''A Picture of A Picture''
The first thing I wanted to do when I got into university was visit the gigantic selection of art books I knew they would have in the library. Until then I was stuck with the very small selection of usual suspects at my local library; Warhol, Dali, Picasso and Van Gogh etc.
When I finally got into the building one of the first books I stumbled across was an intriguing black book that seemed to have no words or titles on it. But when I ran my hand over the cover I found that it had been embossed with the words .''Dennis Hopper Out Of The 60's''. It was a book of photographs by the actor Dennis Hopper.
The first surprise was that Dennis Hopper was a photographer, I had always known him as an actor and director. Then upon opening the book I was struck again by an unusual photograph just inside the cover. It was a picture of a black and white television screen with the Kennedy funeral being played on it. I wasn't alarmed by the nature of the picture, I was alarmed that here I was in the art section of the library looking at a photograph of a television program. In a sense I was looking at 'a picture of a picture’.
How is this art? I wondered.
Can you take a photograph of an image on television?
Can you take a photograph of a television set?
I started to wonder if this is something I could use in my own work with oil paint.
I had always been a fan of Andy Warhol and understood that he used images from advertising and popular culture in his art. I thought it was an astounding breakthrough in terms of subject matter that he had decided to simply paint an everyday can of Soup.
It turns out Dennis Hopper felt exactly the same way and had bought one of the very first Soup Cans from Warhol for only $12 before he was famous!
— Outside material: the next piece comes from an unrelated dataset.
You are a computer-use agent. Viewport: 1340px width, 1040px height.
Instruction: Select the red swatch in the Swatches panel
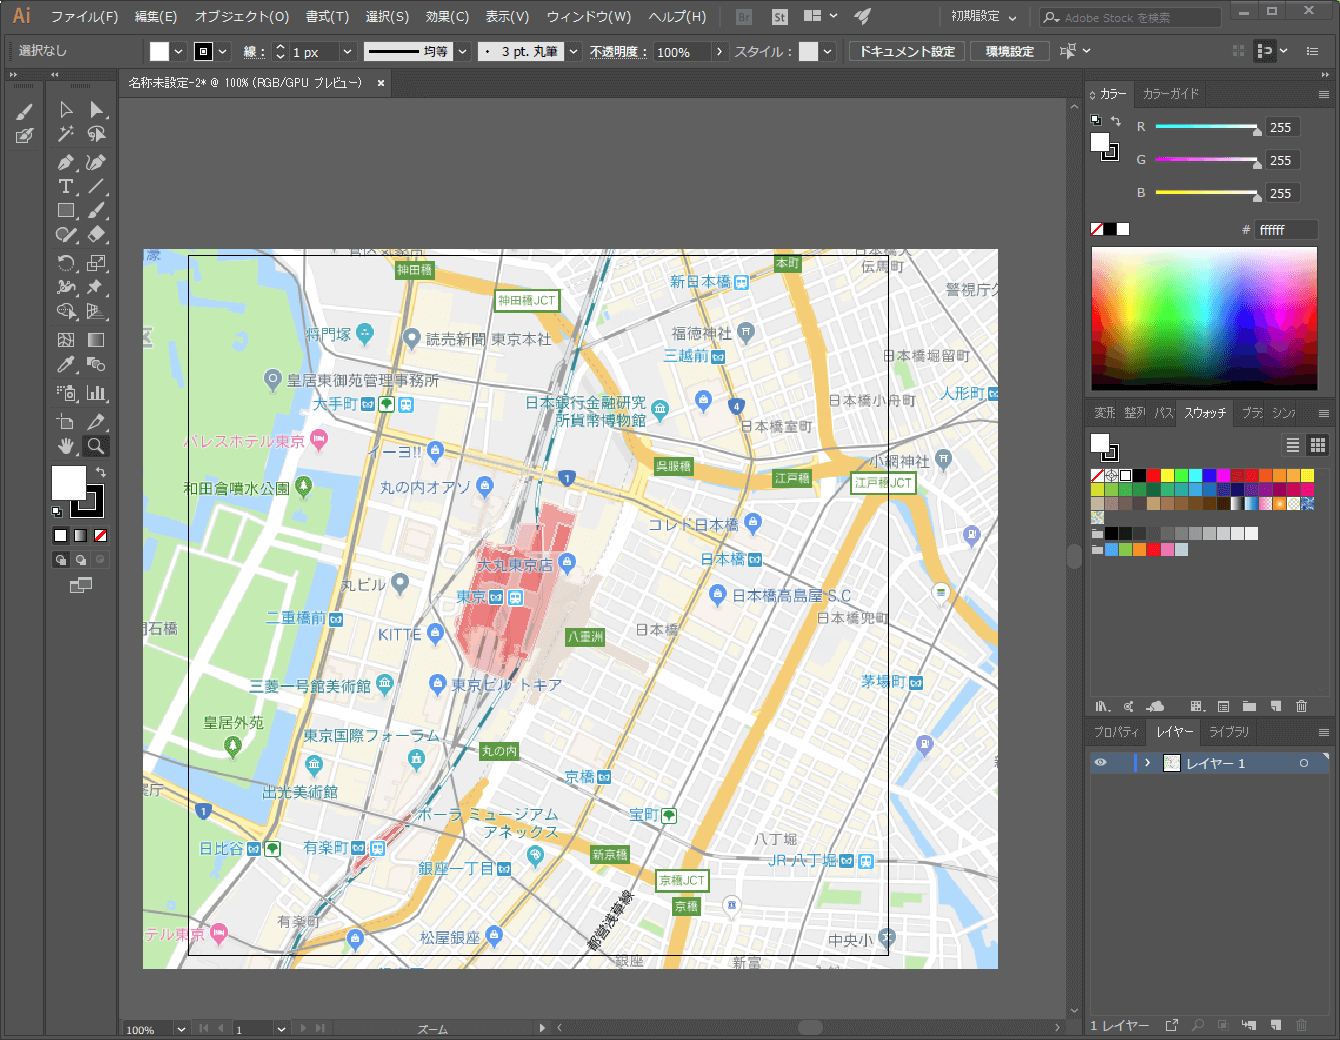click(1154, 475)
This television idea opened up a world of possibility for me and I would start playing with the idea of a picture within a picture. A frame within a frame. I could use an image from the page as well, for example a vintage car magazine sitting on a coffee table. I could paint the whole scene as it is. I could zoom in on the magazine and leave out the table, or I could just single out the image on the cover and only paint that. The possibilities seemed endless.